Two weeks later, former IBF and World Boxing Assn. featherweight champion Juan Manuel, 33, also will step up in weight trying to strip his popular countryman Marco Antonio Barrera of the WBC super-featherweight belt in an HBO pay-per-view bout at Mandalay Bay Resort in Las Vegas.

“This has been something we’ve been waiting for,” Rafael said. “We gave it our all in the past to do something like this. We’re very proud to be part of history.”

Advertisement

The path to joining the list of brother world champions that includes Leon and Michael Spinks, Donald and Bruce Curry, Gabriel and Rafael Ruelas, and Vitali and Wladimir Klitchsko began humbly when Rafael Marquez Sr., now 63, taught his sons to box in a small bedroom of the family’s Iztapalapa home.

“We saw many Mexican fighters down here doing great,” Juan Manuel said. “We thought, ‘Why not make it a career?’ It wasn’t only the money someone like Julio Cesar Chavez was getting, but proving to people, and to myself, that I can do things well.”

Rafael said he “just followed [Juan Manuel] into the gym one day.”

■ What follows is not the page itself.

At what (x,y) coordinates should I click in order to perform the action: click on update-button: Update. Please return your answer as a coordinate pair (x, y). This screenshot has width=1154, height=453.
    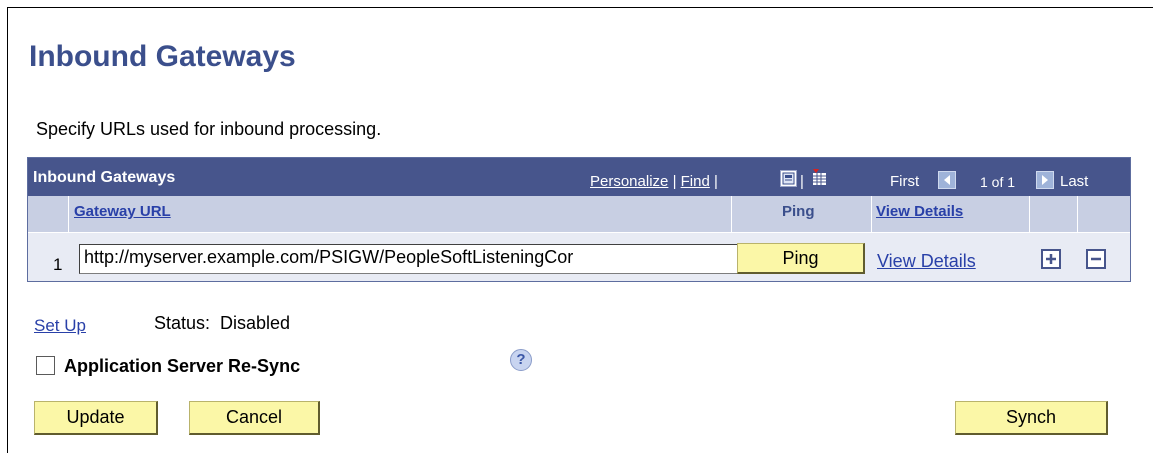
    Looking at the image, I should click on (96, 418).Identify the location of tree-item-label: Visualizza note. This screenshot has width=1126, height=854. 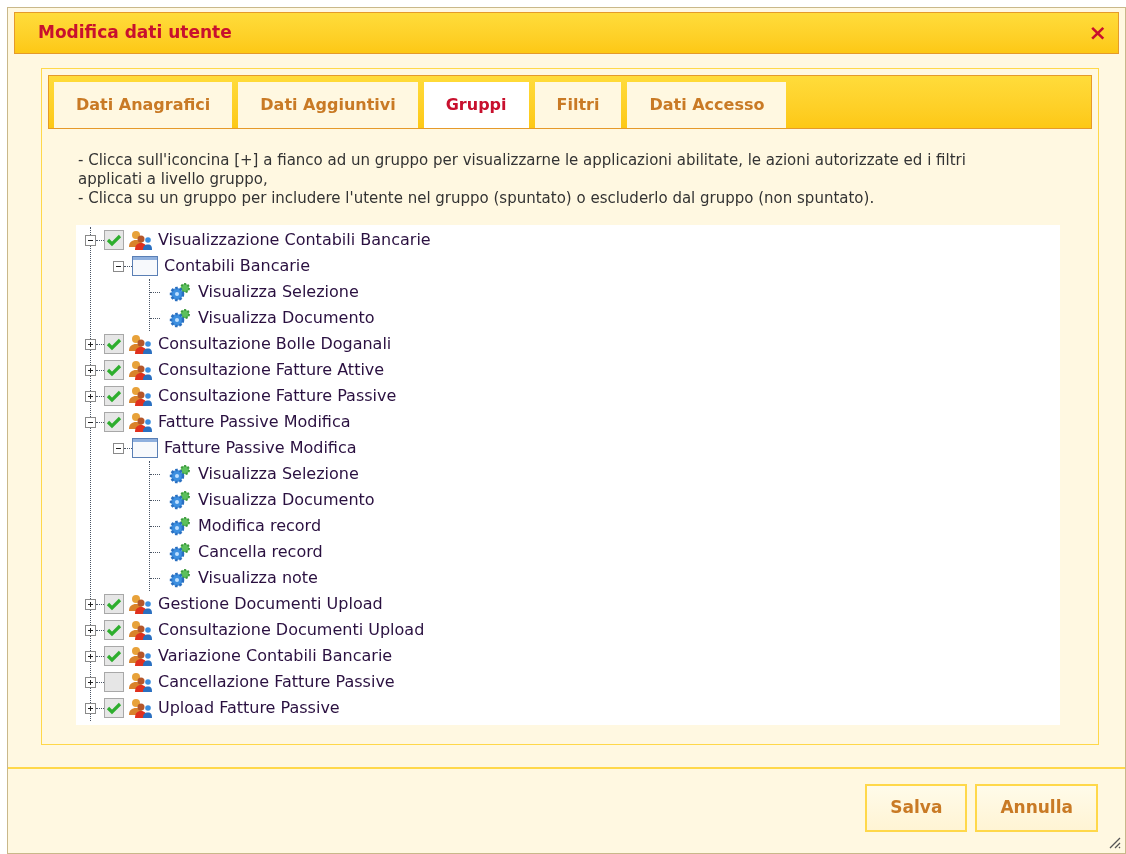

Similarly, Rafael tagged along one day when Juan Manuel went to visit his girlfriend, Erica, and took a liking to her sister Araceli. The brothers wound up marrying the sisters.

“We’ve learned you don’t intervene in either one’s marriage,” Juan Manuel said.

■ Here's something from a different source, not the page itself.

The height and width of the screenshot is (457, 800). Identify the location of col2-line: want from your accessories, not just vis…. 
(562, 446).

There are differences, however. Juan Manuel is more reserved, Rafael more outgoing.

“My father taught us boxing, but each fight we acquired experience and our styles became different,” Juan Manuel said. “I box more, use a lot of technique. Rafael has no problem just standing in the middle of the ring and trading punches with whoever he’s fighting.”

Away from the ring, their mother, Maria De La Luz Manuel, stressed education and religion. Juan Manuel gained an accounting certificate from a trade college in Mexico. The brothers say they’ve attended Catholic church masses each Sunday since childhood.

The Marquez brothers also have been heavily influenced by their longtime trainer and consultant Ignacio “Nacho” Beristain, whose conditioning routine includes lengthy training stays in the mountains of Nevada de Toluca -- no running water, no electricity, no gas.

Advertisement

“That’s where men are built,” Juan Manuel said.

That grit has been displayed in Juan Manuel’s early-career six-year winning streak, a 2003 knockout of Manuel Medina that gave him the IBF crown, a 2004 WBA title win by TKO over Derrick Gainer and the spirited 2004 draw he gained with Manny Pacquiao despite suffering three first-round knockdowns.

A chance for a lucrative rematch with Pacquiao never materialized, however, as Juan Manuel and Beristain argued with Top Rank promoter Bob Arum, ultimately rejecting a $700,000 offer. Juan Manuel then lost the belts in Indonesia to Chris John. He is now promoted by Oscar De La Hoya’s Golden Boy Promotions.

“Juan Manuel doesn’t regret not staying with someone who wants to keep most of the money without throwing any of the punches,” the Marquez’s advisor, Jaime Quintana, said of Arum.

Rafael also said he left Top Rank -- for Gary Shaw Productions -- to seek greater purses. He has won 15 consecutive fights since 2000, including an eighth-round TKO over 5-1 favorite Tim Austin in a 2003 IBF bantamweight title fight and two consecutive TKOs of bantamweight challenger Silence Mabuza.

As the brothers attempt to advance their careers with Rafael fighting a Showtime main event and Juan Manuel taking on the Mexican legend Barrera in a pay-per-view headliner, they will be missing their father in the corner.

Rafael Sr.’s weakened heart has resulted in doctor’s orders to stay home in Mexico City.

“The prescription for his heart not being in great condition is that he try to keep it calm and relaxed and avoid hard emotions,” Rafael said. “He’s still always with us training in the gym, though.”

Advertisement

“We can say this is a tribute to our dad, he taught us everything that we know,” Juan Manuel said. “He didn’t make it big in boxing himself, but if either of us wins, that’s like my father being a champion too.”